Collected data
[Start]

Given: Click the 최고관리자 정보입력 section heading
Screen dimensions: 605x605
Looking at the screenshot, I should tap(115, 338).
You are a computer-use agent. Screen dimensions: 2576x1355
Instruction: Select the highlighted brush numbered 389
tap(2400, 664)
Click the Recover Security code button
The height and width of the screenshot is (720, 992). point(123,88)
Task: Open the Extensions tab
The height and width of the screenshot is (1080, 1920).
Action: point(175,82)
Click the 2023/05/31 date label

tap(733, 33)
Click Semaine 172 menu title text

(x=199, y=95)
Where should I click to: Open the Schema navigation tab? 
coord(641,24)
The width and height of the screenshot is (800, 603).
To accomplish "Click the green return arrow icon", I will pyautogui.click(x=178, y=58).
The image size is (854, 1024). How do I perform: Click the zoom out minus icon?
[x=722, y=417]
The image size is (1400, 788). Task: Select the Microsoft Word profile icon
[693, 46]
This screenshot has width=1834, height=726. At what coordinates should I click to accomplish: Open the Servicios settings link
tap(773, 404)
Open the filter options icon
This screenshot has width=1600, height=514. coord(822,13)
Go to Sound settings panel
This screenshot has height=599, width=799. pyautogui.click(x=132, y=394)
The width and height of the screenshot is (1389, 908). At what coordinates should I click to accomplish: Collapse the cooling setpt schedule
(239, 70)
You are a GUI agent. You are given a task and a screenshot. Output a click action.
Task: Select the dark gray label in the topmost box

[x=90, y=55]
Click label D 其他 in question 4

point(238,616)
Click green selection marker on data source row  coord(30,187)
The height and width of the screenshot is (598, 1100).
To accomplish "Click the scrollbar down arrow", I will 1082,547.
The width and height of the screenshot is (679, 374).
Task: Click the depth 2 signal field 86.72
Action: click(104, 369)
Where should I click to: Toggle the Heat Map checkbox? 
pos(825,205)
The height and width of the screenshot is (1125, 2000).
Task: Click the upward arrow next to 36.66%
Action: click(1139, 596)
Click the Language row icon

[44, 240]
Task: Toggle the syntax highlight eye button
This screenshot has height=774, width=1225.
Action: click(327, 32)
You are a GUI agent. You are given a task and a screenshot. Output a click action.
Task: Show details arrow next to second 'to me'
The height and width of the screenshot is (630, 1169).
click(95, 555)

[End]

Brief :: Extract every line of the entries above and reproduce each one verbatim, in its original order.

Answer below ::
Given: Click the 최고관리자 정보입력 section heading
Screen dimensions: 605x605
Looking at the screenshot, I should tap(115, 338).
You are a computer-use agent. Screen dimensions: 2576x1355
Instruction: Select the highlighted brush numbered 389
tap(2400, 664)
Click the Recover Security code button
The height and width of the screenshot is (720, 992). point(123,88)
Task: Open the Extensions tab
The height and width of the screenshot is (1080, 1920).
Action: point(175,82)
Click the 2023/05/31 date label

tap(733, 33)
Click Semaine 172 menu title text

(x=199, y=95)
Where should I click to: Open the Schema navigation tab? 
coord(641,24)
The width and height of the screenshot is (800, 603).
To accomplish "Click the green return arrow icon", I will pyautogui.click(x=178, y=58).
The image size is (854, 1024). How do I perform: Click the zoom out minus icon?
[x=722, y=417]
The image size is (1400, 788). Task: Select the Microsoft Word profile icon
[693, 46]
This screenshot has width=1834, height=726. At what coordinates should I click to accomplish: Open the Servicios settings link
tap(773, 404)
Open the filter options icon
This screenshot has width=1600, height=514. coord(822,13)
Go to Sound settings panel
This screenshot has height=599, width=799. pyautogui.click(x=132, y=394)
The width and height of the screenshot is (1389, 908). At what coordinates should I click to accomplish: Collapse the cooling setpt schedule
(239, 70)
You are a GUI agent. You are given a task and a screenshot. Output a click action.
Task: Select the dark gray label in the topmost box

[x=90, y=55]
Click label D 其他 in question 4

point(238,616)
Click green selection marker on data source row  coord(30,187)
The height and width of the screenshot is (598, 1100).
To accomplish "Click the scrollbar down arrow", I will 1082,547.
The width and height of the screenshot is (679, 374).
Task: Click the depth 2 signal field 86.72
Action: click(104, 369)
Where should I click to: Toggle the Heat Map checkbox? 
pos(825,205)
The height and width of the screenshot is (1125, 2000).
Task: Click the upward arrow next to 36.66%
Action: click(1139, 596)
Click the Language row icon

[44, 240]
Task: Toggle the syntax highlight eye button
This screenshot has height=774, width=1225.
Action: click(327, 32)
You are a GUI agent. You are given a task and a screenshot. Output a click action.
Task: Show details arrow next to second 'to me'
The height and width of the screenshot is (630, 1169).
click(95, 555)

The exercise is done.